Era um homem mais alto que Ken ou Louise e tinha a pele clara como a casca de um ovo. Os olhos avermelhados tinham olheiras profundas e os lábios finos eram roxos. A mulata gelara quando o mesmo tocara sua face com dedos longos e finos, frios como um cadáver. O mesmo tinha unhas negras longas e afiadas que ela presumiu terem mais de cinco centímetros.
O estranho usava uma jaqueta preta com capuz que lhe cobria a cabeça, deixando apenas uma pequena parte de sua face à mostra. Ken de imediato percebeu tratar-se de outro vampiro, mas como dizer para a companheira sem que ele também ouvisse? Se o sujeito percebesse que Louise estava sendo auxiliada pelo rapaz e que era uma novata na noite iria tirar proveito da situação. Pior que isso, o rapaz não o conhecia e sua própria segurança estava em risco também.
Não fora preciso que o garoto dissesse para a mulher que aquele homem ao seu lado era como ela. Assim que o mesmo abrira a boca o cheiro de sangue na face da mulata lhe revirou o estômago. Agora sabia de onde viera aquele odor que sentira há poucos instantes.
—O moleque de olhos puxados atrás de ti é um de seus brinquedinhos ou o está guardando para o lanche? – sussurrou o vampiro ao ouvido da mulher. Tentando controlar-se para não arregalar os olhos ou elevar seus batimentos finalmente ela entendera do que se tratava tudo aquilo. Aquele era um vampiro como ela e ele a reconhecera ali! – Se ainda não tiver comido eu tenho algo que poderia dividir e mais tarde podemos saborear o chinesinho ali.
A mulher suspirou. O que deveria fazer? Não poderia dizer que era a primeira vez que saía para a noite como vampira e que Ken a estava ajudando. Precisava improvisar, apenas torcia para não cometer nenhum erro grave.
—Você estava se alimentando aqui? – indagou ela – Não me parece ser um bom lugar… E creio que não o conheço também.
—Onde você prefere, querida? Tenho algo bem melhor que o lanchinho aí – respondeu o sujeito balançando uma garrafa que trazia nas mãos. Ken observou o líquido que girava por trás do vidro verde e deduziu que não era qualquer bebida alcoólica.

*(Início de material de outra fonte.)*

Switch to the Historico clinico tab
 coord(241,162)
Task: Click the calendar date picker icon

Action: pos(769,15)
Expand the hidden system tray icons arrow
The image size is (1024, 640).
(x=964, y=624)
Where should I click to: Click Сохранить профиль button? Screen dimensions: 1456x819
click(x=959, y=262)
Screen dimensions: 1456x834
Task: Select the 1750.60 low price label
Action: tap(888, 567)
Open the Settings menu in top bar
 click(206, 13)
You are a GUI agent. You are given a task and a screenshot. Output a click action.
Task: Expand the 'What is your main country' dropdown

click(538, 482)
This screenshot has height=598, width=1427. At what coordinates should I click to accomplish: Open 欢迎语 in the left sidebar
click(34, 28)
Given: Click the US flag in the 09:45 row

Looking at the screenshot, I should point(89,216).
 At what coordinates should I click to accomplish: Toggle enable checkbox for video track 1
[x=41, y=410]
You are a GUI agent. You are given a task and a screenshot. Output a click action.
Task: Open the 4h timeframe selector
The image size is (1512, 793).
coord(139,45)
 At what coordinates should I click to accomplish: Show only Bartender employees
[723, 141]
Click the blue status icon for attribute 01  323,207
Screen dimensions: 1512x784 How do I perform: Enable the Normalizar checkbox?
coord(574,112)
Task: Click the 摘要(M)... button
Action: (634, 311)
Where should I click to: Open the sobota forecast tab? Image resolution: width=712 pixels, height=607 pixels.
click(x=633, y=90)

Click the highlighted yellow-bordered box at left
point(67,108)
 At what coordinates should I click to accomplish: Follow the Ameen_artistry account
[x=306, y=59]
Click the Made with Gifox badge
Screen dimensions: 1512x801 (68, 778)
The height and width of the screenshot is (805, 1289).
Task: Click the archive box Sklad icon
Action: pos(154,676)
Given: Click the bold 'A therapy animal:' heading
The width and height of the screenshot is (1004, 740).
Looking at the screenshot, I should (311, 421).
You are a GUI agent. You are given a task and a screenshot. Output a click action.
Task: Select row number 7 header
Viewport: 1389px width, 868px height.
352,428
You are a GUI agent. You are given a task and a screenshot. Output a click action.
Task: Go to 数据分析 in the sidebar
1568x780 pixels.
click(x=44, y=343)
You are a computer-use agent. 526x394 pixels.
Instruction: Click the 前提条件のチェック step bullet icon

Quando o estranho abriu a garrafa o cheiro invadiu as narinas da mulata como se fosse sufocá-la. Houve um momento de frenesi em que ela sentiu vontade de agarrar o objeto e virar o líquido goela abaixo, como se aquele líquido fosse mais precioso que tudo no momento. Fechando os olhos e balançando a cabeça a mesma forçou-se a colocar as ideias no lugar. Ken, ainda sentado no sofá recostou-se para trás e colocando uma das mãos nas costas sentiu o metal gelado das lâminas que carregava consigo. Se Louise perdesse o controle teria de contê-la. E tinha aquele vampiro que ele não conhecia que poderia ser outro empecilho. Deter Louise certamente seria fácil, mas, e o estranho?
Os vasos sanguíneos na esclerótica da mulata encheram-se ao mesmo tempo que as veias em seu pescoço se destacavam. Era como se aquele vulcão que ela comentara antes finalmente entrasse em erupção. Sem pensar ou se conter a mesma segurou o indivíduo diante de si pelo pescoço e o encostou em uma parede negra, longe das luzes coloridas e da atenção das outras pessoas no interior do clube noturno.